In the last six months, Temple Emanuel of Long Beach, L.I., opened its doors for a social adult day-care program for seniors with dementia. Seven seniors attend twice a week and the synagogue’s spiritual leader, Rabbi Bennett Herman, described it as "probably the best example of group work activity I’ve ever seen."
"The program is like a God-send as far as I’m concerned," said the rabbi, whose wife of 40 years, Hayuta, 64, has had Alzheimer’s for five years and is one of the participants. "I’m the primary caregiver and it is an overbearing situation. We do movies and lunch together, but there is not the professional type of interaction that takes place each Monday and Wednesday from 10 to 2. They do movement, arts and crafts and dancing, and they have discussion groups. My wife bowls, sings and plays the piano. There is very important involvement in this program. We should strive to have it three days a week."
That program is one of 17 funded in part by UJA-Federation, which is making a major push to increase the number of such groups throughout the city, Long Island and Westchester. To do that, a group of caregivers, providers and professionals from UJA-Federation agencies plan to travel by bus to Albany Feb. 1 to persuade lawmakers to allocate $10 million to strengthen existing programs and to create new ones. They are slated to testify before the Assembly Aging Committee.
Anita Altman, deputy director of UJA-Federation’s Caring Commission, noted that the fastest growing segment of the Jewish population in this area are those who are 85 and older, and that this age group has a high rate of dementia. She said state figures indicate that seniors in the state age 75 and above will increase by nearly half in the next 10 years, while at the same time the number of those 85 and above will increase by 127 percent.
"We need to have a social environment to brighten their lives and help the caregivers who are overwhelmed," she said. "We at UJA-Federation have encouraged our network to develop many such programs, and in the last three years we have increased the number from four to 17."
But she said the state is not helping to support them. Virtually the only money it is channeling to adult day care is to programs with a medical component that are run by nursing homes for Medicaid patients only. Altman noted that social adult day care programs are much less expensive and that there is at least one program in the five boroughs, Westchester and Nassau. Suffolk is the one exception with no programs.

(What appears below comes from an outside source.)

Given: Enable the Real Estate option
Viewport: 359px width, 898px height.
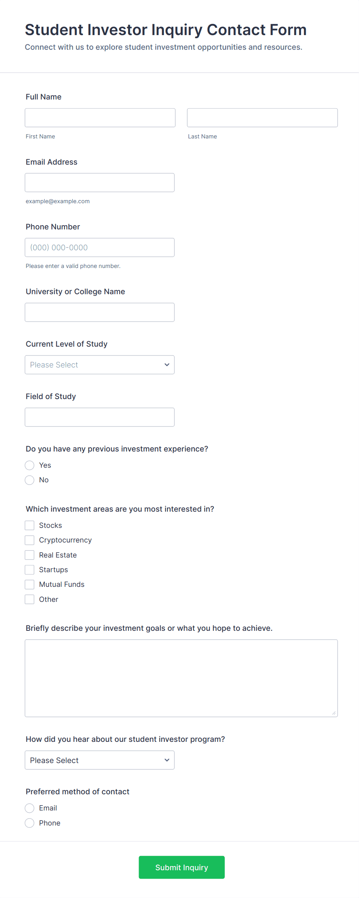Looking at the screenshot, I should click(x=30, y=555).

David Stern, executive vice president of the Jewish Association for Services for the Aged, said his organization now runs a senior program at the Suffolk Y and that a social adult day-care program would be a "logical outgrowth. We are interested in such a program and realize how meaningful and valuable these programs are."
But he said because "transporting people over great distances is hard, one program in Suffolk would not be enough."
Stern noted that his organization opened four social adult day-care programs in the last three years in Long Beach, Coney Island, Far Rockaway, and Coop City in the Bronx. They and the other UJA-Federation-supported programs offer hot lunches to participants.
"Our programs are geared to those where there is a caregiver in the home," he said. "It provides the caregiver with respite and a chance to breathe, and it strengthens them to continue on. In many cases, we have support groups for caregivers. To see loved ones deteriorate and not know you, maybe even try to assault you" is often difficult to cope with.
Aileen Gitelson, JASA’s executive vice president for case services, said her office is now gathering data on the number of people who might be interested in an adult day-care program in Suffolk. She said proposals for UJA-Federation’s next grant cycle will not be accepted until December. But Gitelson said that "if there are a group of people who see it as a big need, and there are synagogues that agree, we would look to foundations and other funding sources" rather than wait a year to start the program.
Gitelson said JASA’s four existing programs serve people with mild to more serious dementia and "give those people an opportunity to participate in enjoyable activities that keep them alert, let them interact with other people and give caregivers a respite. They have been very successful; the socialization has been the most important thing because it gives them something enjoyable to do in the middle of the day."
She said that those who attend these programs appear "more relaxed and there is less wandering, less a sense of being unhappy. It is also easier for them to manage."